Abstract
Sample collection can significantly affect measurements of relative lipid concentrations in cell line panels, hiding intrinsic biological properties of interest between cell lines. Most quality control steps in lipidomic data analysis focus on controlling technical variation. Correcting for the total amount of biological material remains an additional challenge for cell line panels. Here, we investigated how we can normalize lipidomic data acquired from multiple cell lines to correct for differences in sample biomass.
We studied how commonly used data normalization and transformation steps during analysis influenced the resulting lipid data distributions.
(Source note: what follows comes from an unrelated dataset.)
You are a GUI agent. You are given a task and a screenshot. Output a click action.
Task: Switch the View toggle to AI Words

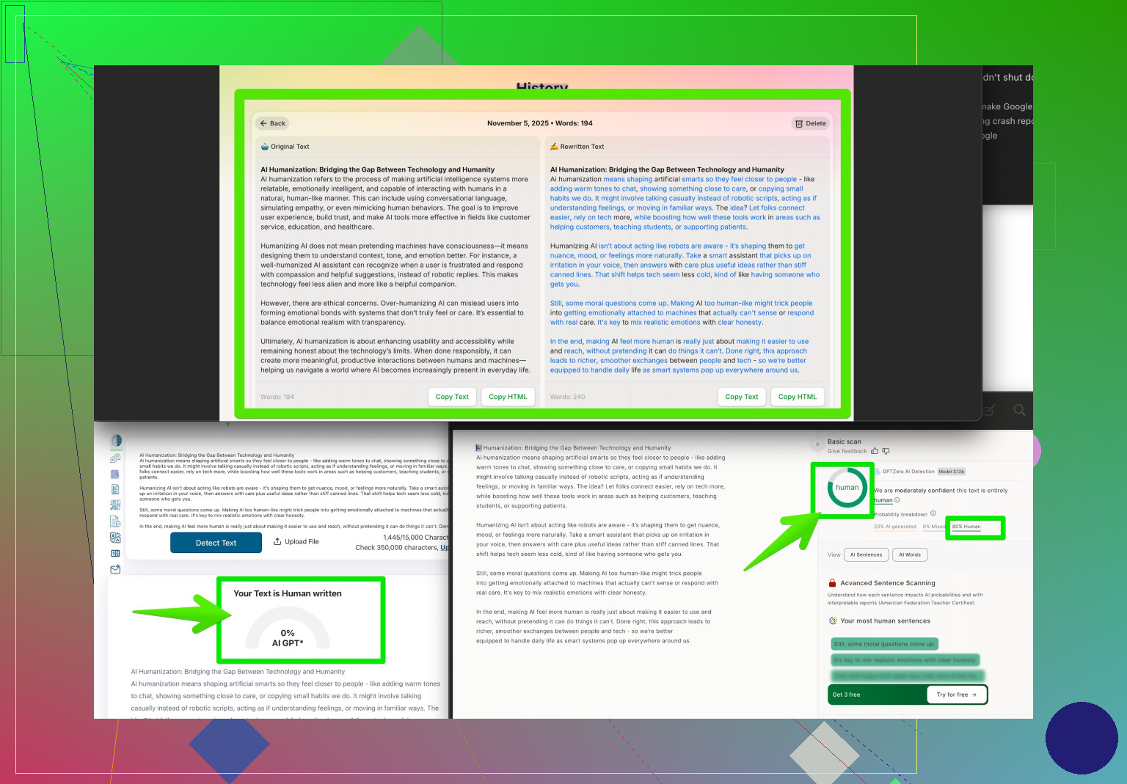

We compared normalization by biological properties such as cell count or total protein concentration, to statistical and data-based approaches, such as median, mean, or probabilistic quotient-based normalization and used intraclass correlation to estimate how similarity between replicates changed after normalization.
Normalizing lipidomic data by cell count improved similarity between replicates, but only for a study with cell lines with similar morphological phenotypes. For cell line panels with multiple morphologies collected over a longer time, neither cell count nor protein concentration was sufficient to increase the similarity of lipid abundances between replicates of the same cell line. Data-based normalizations increased these similarities, but also created artifacts in the data caused by a bias towards the large and variable lipid class of triglycerides. This artifact was reduced by normalizing for the abundance of only structural lipids. We conclude that there is a delicate balance between improving the similarity between replicates and avoiding artifacts in lipidomic data and emphasize the importance of an appropriate normalization strategy in studying biological phenomena using lipidomics.
Competing Interest Statement
The authors have declared no competing interest.